Au terme de cette période, les banques devront reverser à la BDL la moitié des profits éventuellement réalisés lors de leur désengagement ; et affecter le solde à un autre investissement ou à une augmentation de leur capital. Potentiellement, ce sont plus de 400 millions de dollars – soit près de 1 % du PIB libanais – qui peuvent être injectés par ce biais et offrir une réponse non conventionnelle au problème traditionnel du financement des petites et moyennes entreprises libanaises. Restait à convaincre les banques de se lancer dans des opérations de capital-risque aux règles radicalement différentes de celles régissant le crédit, a fortiori dans un secteur à peine émergent. D'autant que compte tenu des plafonds instaurés par la circulaire, peu d'entre elles pouvaient envisager d'y consacrer un service spécifique...

Investissements indirects

Anticipant cette difficulté, le régulateur a spécifié que des fonds d'investissement entièrement dédiés au financement des entreprises du secteur peuvent également être les bénéficiaires des capitaux bancaires. Cinq mois après le cas Presella, c'est au tour de ce type d'investissement indirect de trouver une première application concrète avec le lancement opérationnel, fin octobre, d'Impact par le capital-risque Middle East Venture Partners (MEVP). Financé à près de 55 millions de dollars par une quinzaine de banques libanaises, Impact annonce dans la foulée avoir investi 12,5 millions de dollars dans cinq sociétés technologiques : Bookwitty, Fadel, Fuel, Klangoo et Mobinets. Entre-temps, deux autres fonds spécialisés – le Berytech Fund II de l'incubateur éponyme et le fonds Leap Ventures créé par Henri Asseily, Hervé Cuviliez et Hala Fadel – annoncent à leur tour avoir reçu l'agrément de la BDL pour opérer dans le cadre de la circulaire et se préparent à investir chacun plusieurs dizaines de millions de dollars à partir de janvier 2015. Puis, à la mi-novembre, c'est au tour de la plateforme de vidéo à la demande Cinemoz de bénéficier du dernier investissement direct de l'année 2014 en recevant 1,5 million de dollars de la BLC Bank.

(Lire aussi : Les start-up, principal moteur de la création d'emplois)

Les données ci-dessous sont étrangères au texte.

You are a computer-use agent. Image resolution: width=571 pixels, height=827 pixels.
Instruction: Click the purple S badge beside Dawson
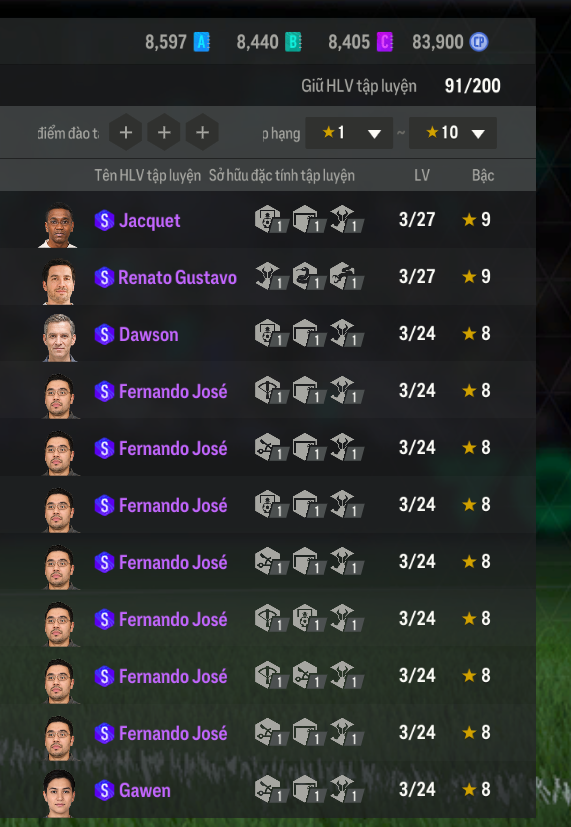[104, 334]
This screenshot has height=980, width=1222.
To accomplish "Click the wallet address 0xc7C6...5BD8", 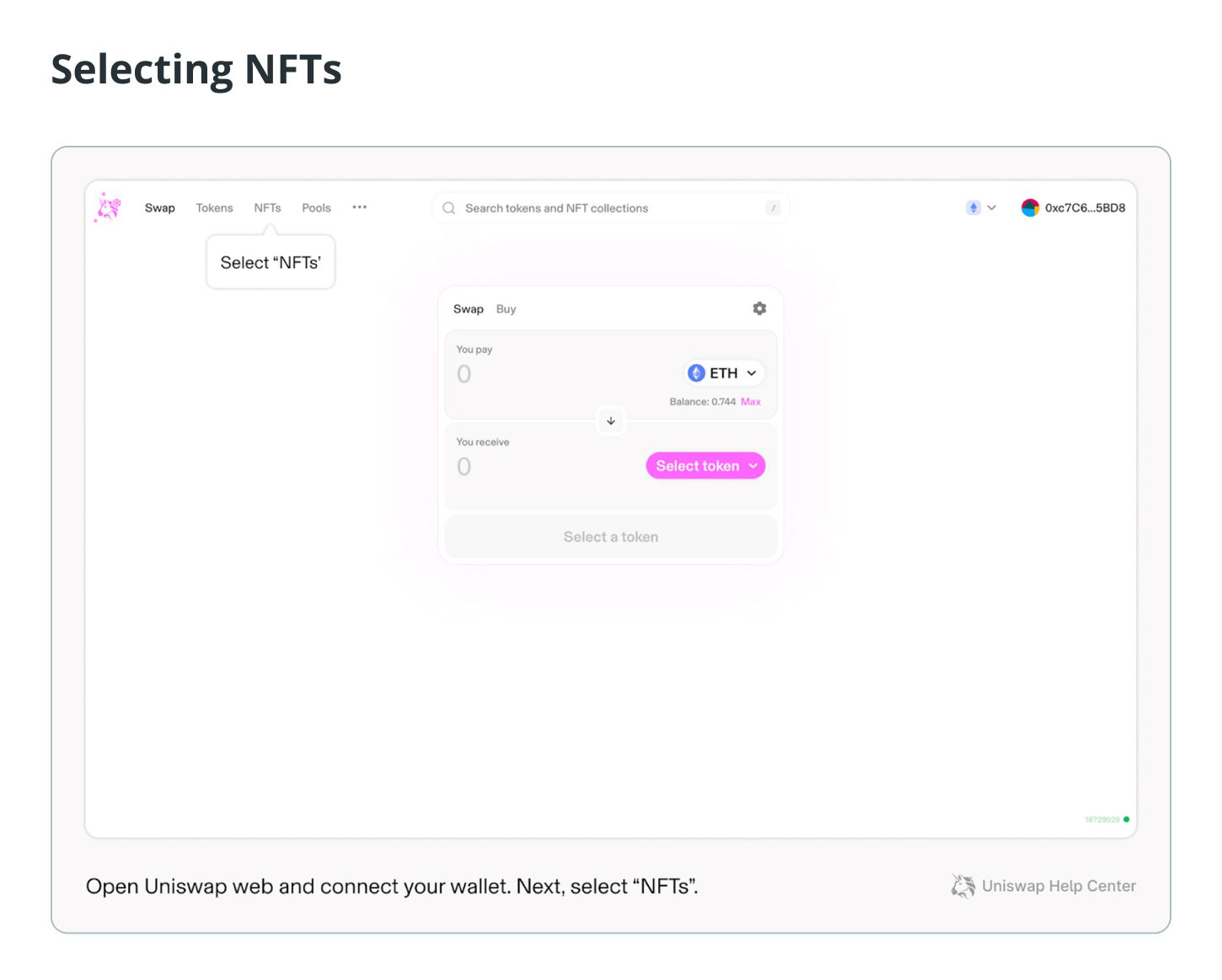I will coord(1085,207).
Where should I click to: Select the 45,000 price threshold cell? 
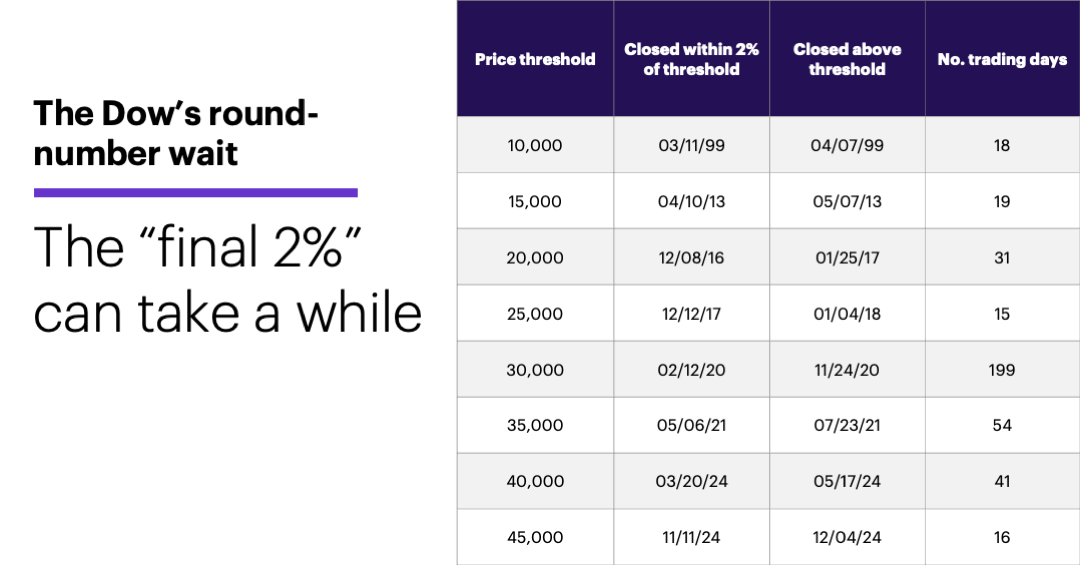click(x=535, y=537)
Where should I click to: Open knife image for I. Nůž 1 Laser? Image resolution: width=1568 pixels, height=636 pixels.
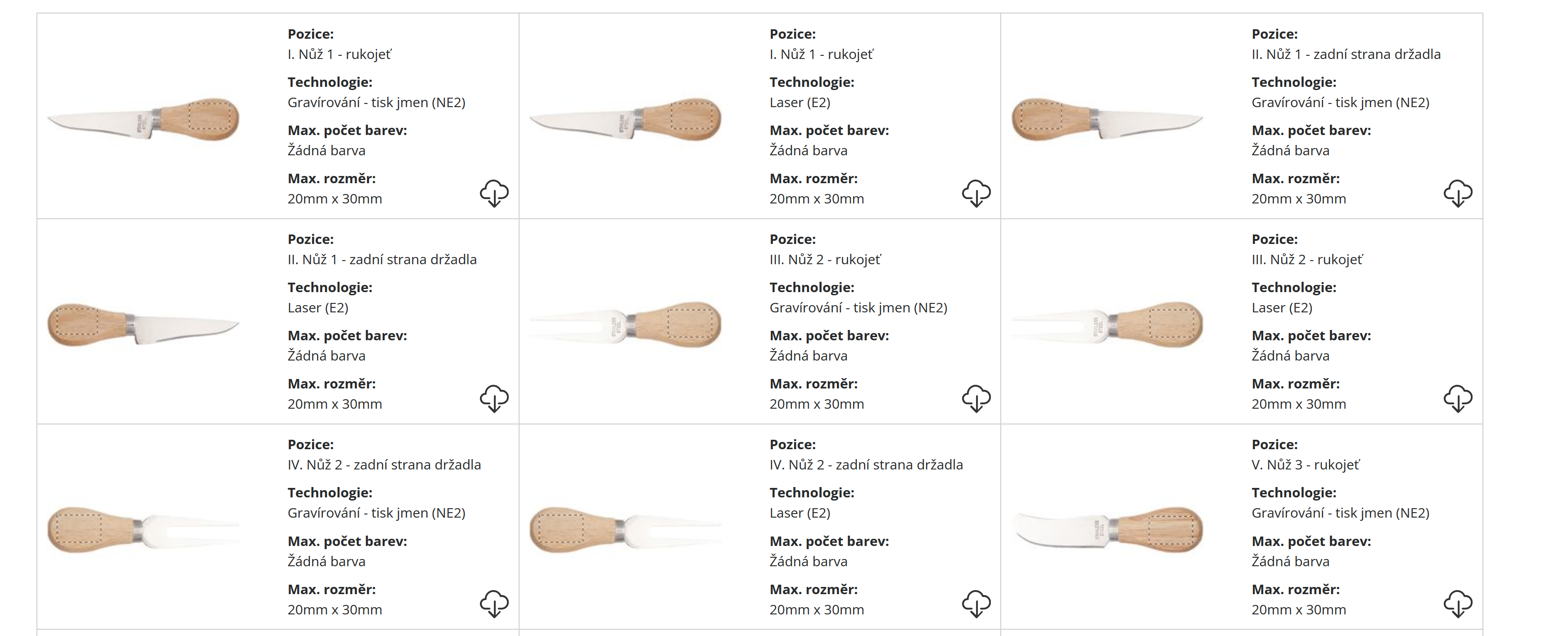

Si la circulaire 331 fournit aux acteurs de « l'économie de la connaissance » les moyens financiers de leur développement régional, voire international, cette problématique n'est pas la seule. Le forum international organisé fin novembre par la BDL a ainsi souligné la nécessité de développer des structures d'accompagnement des jeunes pousses, de collaborer avec d'autres pôles numériques internationaux, voire d'élargir le périmètre de l'« économie de la connaissance », au-delà des nouvelles technologies de l'information et de la communication (NTIC). Des réponses concrètes qui seront apportées à ces questions dépendra sans doute l'émergence d'un véritable pôle numérique régional tel que souhaité par les instigateurs de la circulaire pour, à terme, contribuer à endiguer la fuite des cerveaux qui affecte le pays.